10. The computer system according to claim 9, wherein the instructions for accessing said one or more trackers includes include instructions for establishing said one or more trackers.

11. The computer system according to claim 7, wherein said set of semantic web statement are represented as a graph, and the instructions for receiving said one or more subsets of said set include instructions for identifying a sub-graph of said graph.

12. The computer system according to claim 7, wherein the computer system is a client computer and the semantic web statements are stored on a separate, server computer, and

the instructions for receiving said one or more subsets include instructions for using said one or more trackers to obtain said one or more subsets from the server computer.

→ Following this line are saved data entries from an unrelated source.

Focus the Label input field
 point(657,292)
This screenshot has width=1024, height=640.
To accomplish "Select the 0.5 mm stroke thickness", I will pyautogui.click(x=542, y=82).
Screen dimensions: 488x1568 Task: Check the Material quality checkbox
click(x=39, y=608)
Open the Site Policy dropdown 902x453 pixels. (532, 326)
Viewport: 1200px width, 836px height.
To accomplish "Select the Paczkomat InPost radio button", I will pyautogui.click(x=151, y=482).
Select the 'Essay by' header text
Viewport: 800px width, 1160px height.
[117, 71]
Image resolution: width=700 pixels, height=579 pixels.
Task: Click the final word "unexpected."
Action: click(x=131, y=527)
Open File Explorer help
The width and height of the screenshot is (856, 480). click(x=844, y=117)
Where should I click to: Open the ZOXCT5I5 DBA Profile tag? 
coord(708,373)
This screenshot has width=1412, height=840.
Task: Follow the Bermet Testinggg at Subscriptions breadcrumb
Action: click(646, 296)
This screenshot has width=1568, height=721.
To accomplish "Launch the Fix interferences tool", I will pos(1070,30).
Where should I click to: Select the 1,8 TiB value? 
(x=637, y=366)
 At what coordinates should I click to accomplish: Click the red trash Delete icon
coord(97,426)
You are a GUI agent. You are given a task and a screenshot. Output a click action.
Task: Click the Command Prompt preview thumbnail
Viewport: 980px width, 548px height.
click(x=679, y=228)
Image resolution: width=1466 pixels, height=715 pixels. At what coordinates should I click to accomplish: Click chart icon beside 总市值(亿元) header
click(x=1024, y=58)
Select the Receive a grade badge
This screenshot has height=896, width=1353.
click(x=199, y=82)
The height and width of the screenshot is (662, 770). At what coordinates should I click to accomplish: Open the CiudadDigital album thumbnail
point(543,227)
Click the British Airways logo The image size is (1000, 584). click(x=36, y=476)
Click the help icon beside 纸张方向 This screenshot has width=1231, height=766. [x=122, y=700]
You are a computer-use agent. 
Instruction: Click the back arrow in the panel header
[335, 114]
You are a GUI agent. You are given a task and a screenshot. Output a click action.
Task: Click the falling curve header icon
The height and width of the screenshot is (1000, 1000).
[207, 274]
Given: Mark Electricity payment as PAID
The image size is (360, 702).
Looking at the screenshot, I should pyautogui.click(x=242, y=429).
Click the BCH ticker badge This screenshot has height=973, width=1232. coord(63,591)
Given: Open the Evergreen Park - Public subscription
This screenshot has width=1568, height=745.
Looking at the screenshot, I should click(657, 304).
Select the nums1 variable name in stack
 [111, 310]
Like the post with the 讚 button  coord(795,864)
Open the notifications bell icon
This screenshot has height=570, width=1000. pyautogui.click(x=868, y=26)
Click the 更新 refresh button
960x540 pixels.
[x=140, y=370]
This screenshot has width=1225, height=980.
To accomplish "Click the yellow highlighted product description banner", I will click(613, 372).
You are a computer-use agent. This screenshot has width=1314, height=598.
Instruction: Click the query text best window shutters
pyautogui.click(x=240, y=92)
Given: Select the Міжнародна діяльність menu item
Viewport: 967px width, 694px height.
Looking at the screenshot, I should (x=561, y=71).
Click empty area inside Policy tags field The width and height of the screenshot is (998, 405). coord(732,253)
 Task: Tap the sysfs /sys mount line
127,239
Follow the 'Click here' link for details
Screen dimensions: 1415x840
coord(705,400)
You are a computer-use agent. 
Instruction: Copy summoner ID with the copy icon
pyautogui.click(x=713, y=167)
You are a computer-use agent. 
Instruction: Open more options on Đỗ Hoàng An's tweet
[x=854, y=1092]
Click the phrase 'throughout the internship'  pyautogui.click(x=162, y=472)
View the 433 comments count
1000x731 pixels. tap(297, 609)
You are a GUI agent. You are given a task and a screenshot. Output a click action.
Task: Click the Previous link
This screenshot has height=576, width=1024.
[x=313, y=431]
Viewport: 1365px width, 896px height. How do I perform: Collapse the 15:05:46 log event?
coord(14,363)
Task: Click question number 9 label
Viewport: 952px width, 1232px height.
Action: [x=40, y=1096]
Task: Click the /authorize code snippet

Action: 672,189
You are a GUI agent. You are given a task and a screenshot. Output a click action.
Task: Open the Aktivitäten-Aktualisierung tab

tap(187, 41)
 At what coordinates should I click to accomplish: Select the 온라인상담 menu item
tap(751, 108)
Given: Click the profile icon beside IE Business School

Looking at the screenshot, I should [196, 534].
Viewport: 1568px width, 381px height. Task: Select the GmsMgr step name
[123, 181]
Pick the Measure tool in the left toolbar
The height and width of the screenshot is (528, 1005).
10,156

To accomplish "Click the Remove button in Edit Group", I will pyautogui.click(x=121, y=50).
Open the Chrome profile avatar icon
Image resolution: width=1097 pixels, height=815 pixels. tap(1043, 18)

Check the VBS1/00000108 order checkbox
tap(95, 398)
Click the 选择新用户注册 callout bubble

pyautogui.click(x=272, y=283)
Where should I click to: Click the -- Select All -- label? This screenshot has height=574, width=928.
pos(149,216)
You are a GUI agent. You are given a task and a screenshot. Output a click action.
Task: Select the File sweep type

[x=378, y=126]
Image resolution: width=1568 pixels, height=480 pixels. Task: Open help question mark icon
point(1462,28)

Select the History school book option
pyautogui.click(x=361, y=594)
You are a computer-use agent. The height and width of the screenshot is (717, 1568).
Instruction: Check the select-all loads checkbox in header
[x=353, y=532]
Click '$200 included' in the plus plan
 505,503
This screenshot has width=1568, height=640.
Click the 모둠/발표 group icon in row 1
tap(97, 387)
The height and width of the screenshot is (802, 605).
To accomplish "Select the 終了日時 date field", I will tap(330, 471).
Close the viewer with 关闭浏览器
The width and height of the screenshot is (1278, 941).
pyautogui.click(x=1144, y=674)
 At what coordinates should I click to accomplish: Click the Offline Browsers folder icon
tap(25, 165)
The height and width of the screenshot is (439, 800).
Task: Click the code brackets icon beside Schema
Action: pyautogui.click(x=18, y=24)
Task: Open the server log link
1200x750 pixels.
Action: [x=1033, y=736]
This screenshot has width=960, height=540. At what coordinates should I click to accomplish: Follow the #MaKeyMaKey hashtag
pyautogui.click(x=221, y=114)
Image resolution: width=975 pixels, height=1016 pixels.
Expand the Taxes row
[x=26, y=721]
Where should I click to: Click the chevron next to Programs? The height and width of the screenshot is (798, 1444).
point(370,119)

13. A program storage device readable by machine, tangibly embodying a program of instructions executable by the machine to perform method steps for selective tracking of semantic web data, said method steps comprising:

providing a set of semantic web statements;

identifying one or more subsets of said set of semantic web statements;

storing said one or more subsets on a given computer system;

establishing one or more trackers, each of said trackers being associated with a respective one of said subsets;

issuing updates to semantic web statements in said set; and

using said one or more trackers to identify which ones of said updates are updates to semantic web statements in said one or more subsets.

14. The program storage device according to claim 13, wherein each of the trackers is able to determine from a single statement update event if that statement is in the subset associated with said each tracker.

15. The program storage device according to claim 13, wherein the step of identifying one or more subset of said set of semantic web statements includes the step of using said given computer system to identify said one or more subsets.

16. The program storage device according to claim 15, wherein the step of establishing one or more trackers includes the step of using said given computer system to establish said one or more trackers.

17. The program storage device according to claim 13, wherein:

the providing step includes the step of representing said set of semantic web statements as a graph; and

the step of identifying one or more subsets of said set includes the step of identifying a sub-graph of said graph.

18. The program storage device according to claim 13, wherein the given computer is a client computer, and wherein:

the step of providing a set of semantic web statements includes the step of storing said set of semantic web statements on a server computer; and

the step of storing said one or more subsets on the given computer system includes the step of causing said client computer to use said one or more trackers to obtain said one or more subsets from the server computer.